Not since way back in 2006 – when I stumbled onto Mark Danielewski’s House of Leaves – have I been so engrossed by the world of a book as I was by Marisha Pessl’s Night Film. Now, I’m not saying it’s as arrestingly visual, intricately woven, or labyrinthine as Leaves, but it’s still an expertly crafted neo noir tale of mystery and death. Had the mighty Alfred Hitchcock tried his hand at the written word, he might’ve given us something akin to Night Film.
The book mainly tells the story of Scott McGrath, a divorced father and failed journalist who found himself on the wrong end of the pen after accusing (in)famously reclusive horror director Stanislas Cordova of violence and gross misconduct. Five years after his public lawsuit with the director, McGrath has yet to revive his devastated career … until late one night at a holiday party, he catches a break. Cordova’s only daughter was found dead in an abandoned building in the slums of the city.

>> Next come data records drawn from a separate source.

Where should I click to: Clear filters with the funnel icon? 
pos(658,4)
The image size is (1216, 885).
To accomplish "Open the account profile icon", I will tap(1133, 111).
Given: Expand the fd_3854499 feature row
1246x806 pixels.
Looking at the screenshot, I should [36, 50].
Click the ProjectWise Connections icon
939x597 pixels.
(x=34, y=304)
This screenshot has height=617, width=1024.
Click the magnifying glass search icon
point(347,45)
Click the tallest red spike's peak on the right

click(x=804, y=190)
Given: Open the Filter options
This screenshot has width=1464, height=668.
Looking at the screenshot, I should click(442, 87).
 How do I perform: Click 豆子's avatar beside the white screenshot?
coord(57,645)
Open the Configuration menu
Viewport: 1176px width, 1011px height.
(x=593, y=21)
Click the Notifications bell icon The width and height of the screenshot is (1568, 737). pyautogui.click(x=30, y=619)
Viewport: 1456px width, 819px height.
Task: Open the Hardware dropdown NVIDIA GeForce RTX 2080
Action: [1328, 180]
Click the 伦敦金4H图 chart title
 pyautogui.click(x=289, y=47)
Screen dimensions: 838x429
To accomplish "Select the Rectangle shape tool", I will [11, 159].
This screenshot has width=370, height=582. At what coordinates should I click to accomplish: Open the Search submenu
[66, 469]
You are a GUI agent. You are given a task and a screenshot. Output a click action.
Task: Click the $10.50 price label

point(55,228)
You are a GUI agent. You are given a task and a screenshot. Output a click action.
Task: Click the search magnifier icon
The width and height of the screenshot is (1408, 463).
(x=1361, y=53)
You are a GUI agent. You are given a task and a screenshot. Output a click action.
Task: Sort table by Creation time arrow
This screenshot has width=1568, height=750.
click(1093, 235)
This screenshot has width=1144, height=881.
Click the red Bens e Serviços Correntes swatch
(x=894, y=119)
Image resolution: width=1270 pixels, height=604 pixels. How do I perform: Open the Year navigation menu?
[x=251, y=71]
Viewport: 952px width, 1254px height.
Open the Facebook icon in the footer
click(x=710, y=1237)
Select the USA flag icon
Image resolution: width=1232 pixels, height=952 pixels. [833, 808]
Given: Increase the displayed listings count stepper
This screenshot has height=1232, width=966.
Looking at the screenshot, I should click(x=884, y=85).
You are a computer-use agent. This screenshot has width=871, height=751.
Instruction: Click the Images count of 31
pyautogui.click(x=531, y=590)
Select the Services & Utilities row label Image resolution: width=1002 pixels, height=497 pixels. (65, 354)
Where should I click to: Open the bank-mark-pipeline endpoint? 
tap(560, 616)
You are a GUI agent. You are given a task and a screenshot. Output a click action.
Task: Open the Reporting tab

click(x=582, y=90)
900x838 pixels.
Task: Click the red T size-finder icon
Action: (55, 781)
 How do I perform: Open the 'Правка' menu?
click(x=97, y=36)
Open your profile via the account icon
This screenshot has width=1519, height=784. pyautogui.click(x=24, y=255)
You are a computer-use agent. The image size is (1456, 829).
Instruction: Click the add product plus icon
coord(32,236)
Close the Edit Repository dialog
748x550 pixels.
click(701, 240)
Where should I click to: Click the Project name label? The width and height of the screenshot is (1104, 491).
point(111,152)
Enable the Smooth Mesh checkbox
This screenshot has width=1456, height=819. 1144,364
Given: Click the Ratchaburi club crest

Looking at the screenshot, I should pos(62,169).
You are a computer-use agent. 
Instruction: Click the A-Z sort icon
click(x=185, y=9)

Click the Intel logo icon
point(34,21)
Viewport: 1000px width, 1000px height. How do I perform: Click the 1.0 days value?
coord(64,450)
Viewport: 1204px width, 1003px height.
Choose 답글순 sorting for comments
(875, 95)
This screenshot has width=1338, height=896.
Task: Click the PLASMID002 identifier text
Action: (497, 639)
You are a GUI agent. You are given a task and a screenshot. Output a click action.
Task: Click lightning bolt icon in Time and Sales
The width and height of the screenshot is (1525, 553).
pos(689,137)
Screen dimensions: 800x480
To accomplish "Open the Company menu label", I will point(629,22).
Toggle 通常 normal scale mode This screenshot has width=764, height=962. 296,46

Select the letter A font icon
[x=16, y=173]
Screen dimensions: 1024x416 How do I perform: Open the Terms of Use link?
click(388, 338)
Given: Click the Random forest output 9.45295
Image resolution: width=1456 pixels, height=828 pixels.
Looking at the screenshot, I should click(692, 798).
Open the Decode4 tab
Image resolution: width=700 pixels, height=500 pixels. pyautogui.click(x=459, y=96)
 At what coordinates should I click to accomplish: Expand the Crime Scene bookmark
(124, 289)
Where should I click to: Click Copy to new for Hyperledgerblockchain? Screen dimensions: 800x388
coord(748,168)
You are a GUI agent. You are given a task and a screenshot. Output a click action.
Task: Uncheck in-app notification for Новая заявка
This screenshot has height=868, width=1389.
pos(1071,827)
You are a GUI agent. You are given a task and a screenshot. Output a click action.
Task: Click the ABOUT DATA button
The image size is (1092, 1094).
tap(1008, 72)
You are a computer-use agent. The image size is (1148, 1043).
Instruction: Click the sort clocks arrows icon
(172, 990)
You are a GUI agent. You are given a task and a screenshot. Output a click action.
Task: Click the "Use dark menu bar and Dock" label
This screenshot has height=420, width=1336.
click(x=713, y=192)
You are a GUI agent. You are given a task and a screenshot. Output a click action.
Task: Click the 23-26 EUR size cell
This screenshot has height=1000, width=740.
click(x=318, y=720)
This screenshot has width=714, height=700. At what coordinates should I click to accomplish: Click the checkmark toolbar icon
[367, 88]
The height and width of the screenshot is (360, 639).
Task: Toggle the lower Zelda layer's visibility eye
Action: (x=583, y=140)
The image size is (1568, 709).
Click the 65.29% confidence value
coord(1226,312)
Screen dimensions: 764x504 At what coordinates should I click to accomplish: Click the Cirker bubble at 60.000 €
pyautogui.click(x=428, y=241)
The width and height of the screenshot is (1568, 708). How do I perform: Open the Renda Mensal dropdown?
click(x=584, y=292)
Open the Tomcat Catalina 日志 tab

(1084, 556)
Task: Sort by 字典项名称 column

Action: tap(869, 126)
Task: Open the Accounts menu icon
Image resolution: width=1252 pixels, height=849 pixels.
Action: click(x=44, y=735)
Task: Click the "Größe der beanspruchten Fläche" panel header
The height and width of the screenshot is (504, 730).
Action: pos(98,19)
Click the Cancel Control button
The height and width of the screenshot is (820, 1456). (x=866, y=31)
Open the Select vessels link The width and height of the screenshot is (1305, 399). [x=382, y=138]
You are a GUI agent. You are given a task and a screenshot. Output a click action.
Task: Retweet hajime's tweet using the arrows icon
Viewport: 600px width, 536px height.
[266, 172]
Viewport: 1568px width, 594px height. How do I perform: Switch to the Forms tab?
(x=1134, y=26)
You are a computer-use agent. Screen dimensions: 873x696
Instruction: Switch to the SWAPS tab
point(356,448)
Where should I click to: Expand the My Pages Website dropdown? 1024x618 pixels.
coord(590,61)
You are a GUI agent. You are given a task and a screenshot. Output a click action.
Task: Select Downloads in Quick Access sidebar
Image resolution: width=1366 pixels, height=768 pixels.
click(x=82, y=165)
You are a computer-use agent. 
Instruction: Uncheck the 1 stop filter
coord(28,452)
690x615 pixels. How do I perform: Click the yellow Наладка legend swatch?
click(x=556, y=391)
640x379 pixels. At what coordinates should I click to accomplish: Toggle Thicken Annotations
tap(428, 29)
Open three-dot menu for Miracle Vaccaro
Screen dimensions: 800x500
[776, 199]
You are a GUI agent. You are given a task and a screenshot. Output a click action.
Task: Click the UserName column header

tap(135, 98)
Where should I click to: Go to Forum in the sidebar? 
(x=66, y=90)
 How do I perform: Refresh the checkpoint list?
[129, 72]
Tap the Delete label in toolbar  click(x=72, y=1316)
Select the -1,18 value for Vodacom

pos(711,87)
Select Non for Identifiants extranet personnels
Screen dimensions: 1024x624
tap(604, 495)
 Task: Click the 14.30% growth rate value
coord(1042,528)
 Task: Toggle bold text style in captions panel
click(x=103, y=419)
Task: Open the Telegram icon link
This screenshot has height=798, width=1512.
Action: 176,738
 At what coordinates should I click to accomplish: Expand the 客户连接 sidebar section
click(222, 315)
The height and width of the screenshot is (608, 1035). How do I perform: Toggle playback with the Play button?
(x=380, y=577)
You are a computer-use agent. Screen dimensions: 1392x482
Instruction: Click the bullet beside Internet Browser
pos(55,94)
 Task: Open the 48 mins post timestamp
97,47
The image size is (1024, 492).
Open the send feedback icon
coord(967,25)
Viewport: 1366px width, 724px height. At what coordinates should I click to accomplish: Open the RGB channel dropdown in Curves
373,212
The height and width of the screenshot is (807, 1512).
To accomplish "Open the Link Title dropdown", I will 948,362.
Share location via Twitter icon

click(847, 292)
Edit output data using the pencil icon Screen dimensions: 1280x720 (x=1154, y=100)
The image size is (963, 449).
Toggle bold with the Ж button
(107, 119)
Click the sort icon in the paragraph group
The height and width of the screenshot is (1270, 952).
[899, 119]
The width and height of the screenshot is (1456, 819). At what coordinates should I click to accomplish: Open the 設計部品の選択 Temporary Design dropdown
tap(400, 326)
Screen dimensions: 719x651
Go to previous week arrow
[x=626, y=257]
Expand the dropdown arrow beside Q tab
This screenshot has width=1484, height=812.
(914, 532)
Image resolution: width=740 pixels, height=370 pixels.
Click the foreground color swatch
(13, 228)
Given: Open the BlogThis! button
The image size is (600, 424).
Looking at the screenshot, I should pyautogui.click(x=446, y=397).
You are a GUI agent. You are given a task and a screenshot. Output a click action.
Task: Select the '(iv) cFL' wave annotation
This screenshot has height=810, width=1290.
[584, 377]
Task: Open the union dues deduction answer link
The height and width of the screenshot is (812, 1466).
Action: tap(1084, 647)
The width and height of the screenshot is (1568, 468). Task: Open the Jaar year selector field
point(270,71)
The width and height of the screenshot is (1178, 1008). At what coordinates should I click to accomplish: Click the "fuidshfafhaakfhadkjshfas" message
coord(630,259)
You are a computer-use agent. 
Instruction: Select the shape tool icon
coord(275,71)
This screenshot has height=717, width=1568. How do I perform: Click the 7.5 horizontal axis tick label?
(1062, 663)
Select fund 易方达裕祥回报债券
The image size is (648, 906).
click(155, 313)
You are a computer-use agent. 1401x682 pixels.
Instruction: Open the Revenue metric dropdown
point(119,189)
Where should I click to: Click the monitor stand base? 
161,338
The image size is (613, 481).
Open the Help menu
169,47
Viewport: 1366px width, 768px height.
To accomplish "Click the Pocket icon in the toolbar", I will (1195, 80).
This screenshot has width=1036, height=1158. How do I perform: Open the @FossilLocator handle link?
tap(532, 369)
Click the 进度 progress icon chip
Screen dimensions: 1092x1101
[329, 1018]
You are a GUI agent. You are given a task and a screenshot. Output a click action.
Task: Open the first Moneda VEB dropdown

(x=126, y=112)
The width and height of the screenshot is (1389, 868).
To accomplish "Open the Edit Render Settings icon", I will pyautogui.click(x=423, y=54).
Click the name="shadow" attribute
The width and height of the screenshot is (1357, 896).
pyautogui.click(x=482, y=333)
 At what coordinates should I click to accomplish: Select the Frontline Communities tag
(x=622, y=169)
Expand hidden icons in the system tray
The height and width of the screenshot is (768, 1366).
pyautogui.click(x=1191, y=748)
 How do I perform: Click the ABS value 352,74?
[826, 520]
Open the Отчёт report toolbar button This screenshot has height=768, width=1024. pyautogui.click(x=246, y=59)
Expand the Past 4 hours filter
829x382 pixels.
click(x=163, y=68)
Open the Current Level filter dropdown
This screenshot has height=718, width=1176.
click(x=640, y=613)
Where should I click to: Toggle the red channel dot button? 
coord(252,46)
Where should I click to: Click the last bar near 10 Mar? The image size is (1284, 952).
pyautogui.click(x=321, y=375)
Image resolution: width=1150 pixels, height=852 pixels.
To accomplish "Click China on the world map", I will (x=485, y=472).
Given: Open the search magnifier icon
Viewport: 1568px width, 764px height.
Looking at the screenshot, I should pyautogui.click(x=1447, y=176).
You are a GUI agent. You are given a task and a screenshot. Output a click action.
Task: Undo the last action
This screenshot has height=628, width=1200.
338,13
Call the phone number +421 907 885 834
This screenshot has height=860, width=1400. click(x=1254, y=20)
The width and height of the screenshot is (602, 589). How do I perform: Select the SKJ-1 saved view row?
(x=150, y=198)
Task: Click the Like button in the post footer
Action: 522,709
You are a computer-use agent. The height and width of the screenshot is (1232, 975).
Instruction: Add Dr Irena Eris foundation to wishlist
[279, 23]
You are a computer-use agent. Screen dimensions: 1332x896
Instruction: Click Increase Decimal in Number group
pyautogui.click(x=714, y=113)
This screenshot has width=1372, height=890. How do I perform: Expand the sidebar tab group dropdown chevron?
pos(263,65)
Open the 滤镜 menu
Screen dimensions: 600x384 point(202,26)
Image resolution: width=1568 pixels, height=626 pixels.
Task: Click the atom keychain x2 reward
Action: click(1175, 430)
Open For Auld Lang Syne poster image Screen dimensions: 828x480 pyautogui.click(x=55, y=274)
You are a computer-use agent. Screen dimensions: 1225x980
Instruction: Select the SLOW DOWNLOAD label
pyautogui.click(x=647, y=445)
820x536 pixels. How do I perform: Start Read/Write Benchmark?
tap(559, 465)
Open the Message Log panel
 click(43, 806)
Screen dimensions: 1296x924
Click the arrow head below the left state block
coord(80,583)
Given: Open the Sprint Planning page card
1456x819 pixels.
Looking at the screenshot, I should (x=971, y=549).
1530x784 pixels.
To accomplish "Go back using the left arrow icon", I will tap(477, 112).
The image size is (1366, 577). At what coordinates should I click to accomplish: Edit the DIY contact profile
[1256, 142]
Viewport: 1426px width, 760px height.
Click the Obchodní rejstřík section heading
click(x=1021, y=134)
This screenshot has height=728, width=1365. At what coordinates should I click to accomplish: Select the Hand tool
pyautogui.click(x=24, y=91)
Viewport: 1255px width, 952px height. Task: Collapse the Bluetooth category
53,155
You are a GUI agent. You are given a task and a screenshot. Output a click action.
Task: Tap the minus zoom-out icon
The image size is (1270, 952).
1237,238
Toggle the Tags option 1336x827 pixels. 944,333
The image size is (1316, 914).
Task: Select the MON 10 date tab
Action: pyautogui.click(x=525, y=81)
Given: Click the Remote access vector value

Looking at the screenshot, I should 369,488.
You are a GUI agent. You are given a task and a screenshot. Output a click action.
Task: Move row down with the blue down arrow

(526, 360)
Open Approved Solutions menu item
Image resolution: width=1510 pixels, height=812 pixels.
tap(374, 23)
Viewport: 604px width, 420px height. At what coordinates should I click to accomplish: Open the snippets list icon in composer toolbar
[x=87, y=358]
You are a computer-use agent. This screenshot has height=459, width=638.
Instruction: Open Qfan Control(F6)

Ashley Cordova, a beautiful and talented pianist on the rise, died amidst strange, shrouded circumstances, much like she and her father both lived. Though reported as a suicide by the police, McGrath believes differently and sees an opportunity to turn his career – and his life – around. If he can prove Ashley was murdered, he can in some way substantiate the claims he levied against Stanislas many years ago. Reconnecting himself to the Cordova family, however, McGrath once again sets himself on a harrowing path of intrigue, dread and danger.
Pessl effortlessly balances an atmosphere of dread with empathetic character development. Though it takes a while to empathize with McGrath’s seemingly self-absorbed thirst for the truth, Pessl’s supporting characters help carry the plot even without dialogue. The secondhand accounts of Ashley Cordova and her family are obfuscated and inconsistent, only deepening their complex authenticity. Most interestingly, Stanislas Cordova embodies the “Auteur of the Bizarre” archetype creative types have come to worship: Pessl shakes a deadly cocktail of Kubrick, Polanski and Lynch to pour into a larger-than-life being who is relentlessly sought after and inspires clandestine conferences of admirers. Watching McGrath and his piecemeal accomplices uncover the crime reads a good bit like Stieg Larsson’s Girl with the Dragon Tattoo, but with more references to the dark arts and the supernatural.
With more than 600 pages, Night Film is no quick read, so be prepared to lose the next few days poring over every page. Noteworthy visual additions to the book include several case file pages and photographs for creep factor. The gusto of this book’s world extends to the web. After reading, you can follow the book’s website and mobile app when visual clues are provided. I didn’t even check those out until after reading the book, so it’s best thought of as a cherry on top, helping to ease the pain of finishing the book and not knowing what to do next with yourself.
Rating 4.5 out of 5
Good or bad news, depending on how you feel about adaptations: Night Film is currently in talks to be a movie.